Among them, CD8+ T cells recognize tumor-related antigens through TCR on the cell surface, and then kill tumor cells, forming an important part of anti-tumor immunity.
Checkpoint blockade immunotherapy (checkpoint blockade immunotherapy) depletes the function of CD8+ T cells (exhausted CD8+ T cells) in the tumor microenvironment and promotes the infiltration and proliferation of immune cells, in a variety of cancers including melanoma, non-small cells Significant success has been achieved in the treatment of lung cancer.
The 5-year survival rate of patients with malignant melanoma treated with anti-PD1 and anti-CTLA4 double monoclonal antibodies exceeds 50% [1-3].
Because melanoma shares certain antigens with normal melanocytes, some patients with malignant melanoma undergoing immunotherapy will kill tumor cells as well as their own melanocytes due to immune cells, which in turn develops from the immune disease vitiligo .
And this part of the patients who develop vitiligo during the course of melanoma immunotherapy tends to have a better prognosis than other patients [4].
CD8+ T cells have different subtypes, including effector CD8+ T cells and memory CD8+ T cells.
Although effector T cells have strong cytotoxicity and high lethality, their life span is short, and the cell population will shrink rapidly after proliferation.
Memory CD8+ T cells can survive for a long time and play an important role in immune monitoring of chronic diseases such as tumors.
Memory CD8+ T cells can be divided into central memory CD8+ T cells (TCM) that exist in the blood and secondary lymphoid organs according to their location and function.
The effect memory CD8+ that exists in the blood and peripheral tissues is CD8+ T cell (effector memory CD8+ T cell, TEM), stem cell memory CD8+ T cell (TSCM) with high proliferation and differentiation ability, and those discovered in recent years exist only in a variety of peripheral tissues.
Involved in lymphocyte recycling, resident memory CD8+ T cell (TRM), which plays an important role in the anti-tumor immunity of a variety of solid tumors [5].
In recent years, although there has been a lot of excellent work revealing the important role of different subtypes of CD8+ T cells in immunotherapy and tumor immunity, there is a long-term anti-tumor immune protective response in tumor patients with good prognosis.
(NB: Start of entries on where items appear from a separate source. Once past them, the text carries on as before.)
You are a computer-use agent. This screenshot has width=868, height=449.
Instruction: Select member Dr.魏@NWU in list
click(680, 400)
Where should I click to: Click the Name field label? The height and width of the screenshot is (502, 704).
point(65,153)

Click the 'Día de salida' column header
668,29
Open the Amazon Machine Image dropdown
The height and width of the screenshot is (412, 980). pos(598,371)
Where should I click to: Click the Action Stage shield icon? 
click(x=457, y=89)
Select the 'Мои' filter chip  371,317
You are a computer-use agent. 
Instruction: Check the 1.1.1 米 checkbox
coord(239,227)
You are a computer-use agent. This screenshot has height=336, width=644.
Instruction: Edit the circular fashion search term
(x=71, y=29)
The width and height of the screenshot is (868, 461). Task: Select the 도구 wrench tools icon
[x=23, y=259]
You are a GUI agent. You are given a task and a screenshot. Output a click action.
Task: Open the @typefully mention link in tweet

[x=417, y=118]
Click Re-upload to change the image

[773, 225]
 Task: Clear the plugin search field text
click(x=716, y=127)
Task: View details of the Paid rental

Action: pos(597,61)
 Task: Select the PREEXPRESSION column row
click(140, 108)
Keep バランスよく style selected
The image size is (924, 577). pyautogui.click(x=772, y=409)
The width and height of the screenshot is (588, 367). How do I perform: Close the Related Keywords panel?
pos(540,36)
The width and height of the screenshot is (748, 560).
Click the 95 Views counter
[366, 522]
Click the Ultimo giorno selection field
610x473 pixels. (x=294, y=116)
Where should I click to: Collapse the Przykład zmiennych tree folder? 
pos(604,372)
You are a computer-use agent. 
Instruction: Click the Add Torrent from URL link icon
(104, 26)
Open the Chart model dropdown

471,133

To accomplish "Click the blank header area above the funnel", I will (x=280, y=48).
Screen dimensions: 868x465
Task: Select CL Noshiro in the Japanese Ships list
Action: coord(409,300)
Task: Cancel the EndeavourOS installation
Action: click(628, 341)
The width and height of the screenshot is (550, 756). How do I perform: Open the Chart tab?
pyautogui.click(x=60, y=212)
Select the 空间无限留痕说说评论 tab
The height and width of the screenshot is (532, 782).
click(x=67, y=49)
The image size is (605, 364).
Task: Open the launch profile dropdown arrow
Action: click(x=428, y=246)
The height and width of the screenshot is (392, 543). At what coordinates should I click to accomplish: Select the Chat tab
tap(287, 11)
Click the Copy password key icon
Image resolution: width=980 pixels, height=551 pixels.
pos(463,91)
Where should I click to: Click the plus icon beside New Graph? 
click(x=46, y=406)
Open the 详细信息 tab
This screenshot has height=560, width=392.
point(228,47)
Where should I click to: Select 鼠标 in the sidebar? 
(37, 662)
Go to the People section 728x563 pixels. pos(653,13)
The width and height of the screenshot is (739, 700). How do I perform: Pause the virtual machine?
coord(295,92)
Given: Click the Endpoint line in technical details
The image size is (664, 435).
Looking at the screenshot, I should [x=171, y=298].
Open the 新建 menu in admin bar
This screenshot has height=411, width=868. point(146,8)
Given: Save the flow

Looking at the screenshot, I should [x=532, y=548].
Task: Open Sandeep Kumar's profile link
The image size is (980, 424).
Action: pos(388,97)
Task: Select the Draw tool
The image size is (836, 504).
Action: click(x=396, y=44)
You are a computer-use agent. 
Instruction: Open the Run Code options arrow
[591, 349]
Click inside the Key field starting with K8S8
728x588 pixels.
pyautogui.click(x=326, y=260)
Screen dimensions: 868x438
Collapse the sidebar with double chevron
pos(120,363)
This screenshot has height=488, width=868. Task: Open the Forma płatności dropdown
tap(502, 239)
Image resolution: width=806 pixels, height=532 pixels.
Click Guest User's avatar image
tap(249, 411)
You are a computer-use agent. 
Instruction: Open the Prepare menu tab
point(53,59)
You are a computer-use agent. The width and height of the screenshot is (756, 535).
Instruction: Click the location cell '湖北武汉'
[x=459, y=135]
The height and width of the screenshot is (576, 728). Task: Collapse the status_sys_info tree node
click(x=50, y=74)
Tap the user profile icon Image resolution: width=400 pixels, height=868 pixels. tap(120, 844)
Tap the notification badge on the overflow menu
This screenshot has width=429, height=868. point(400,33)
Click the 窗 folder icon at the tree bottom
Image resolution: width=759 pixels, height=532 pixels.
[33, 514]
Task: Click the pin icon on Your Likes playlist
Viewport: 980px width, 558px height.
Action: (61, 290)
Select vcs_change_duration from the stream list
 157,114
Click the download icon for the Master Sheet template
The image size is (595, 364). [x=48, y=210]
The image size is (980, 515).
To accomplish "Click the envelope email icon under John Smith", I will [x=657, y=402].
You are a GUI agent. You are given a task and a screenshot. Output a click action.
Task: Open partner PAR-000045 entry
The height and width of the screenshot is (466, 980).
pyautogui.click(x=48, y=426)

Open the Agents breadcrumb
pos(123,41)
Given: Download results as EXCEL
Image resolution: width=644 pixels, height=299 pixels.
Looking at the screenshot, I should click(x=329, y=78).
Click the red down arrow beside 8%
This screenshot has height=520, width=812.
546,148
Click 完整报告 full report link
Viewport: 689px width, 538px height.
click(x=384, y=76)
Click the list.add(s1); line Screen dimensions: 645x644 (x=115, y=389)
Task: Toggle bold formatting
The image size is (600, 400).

Exploration is not lacking yet.
Therefore, revealing the long-acting anti-tumor immune protection mechanism that exists in these cancer survivors is of great significance for better understanding and designing immunotherapy for other patients and tumor types.
March 24, 2021, Dartmouth-Hitchcock Norris Cotton Cancer Center (Dartmouth-Hitchcock Norris Cotton Cancer Center) Mary Jo Turk Immunology Laboratory and the Christina Angeles Team of Surgical Oncology, currently working at the Roger Children’s Cancer Center in Michigan Cooperation (the first author is Han Jichang, Department of Microbiology and Immunology, Dartmouth College) Published an article Resident and circulating memory T cells persist for years in melanoma patients with durable responses to immunotherapy in Nature Cancer, for a group of patients with vitiligo in immunotherapy CD8+ T cells in survivors of malignant melanoma have been studied in order to reveal the relevant characteristics of important long-term anti-tumor immune protection.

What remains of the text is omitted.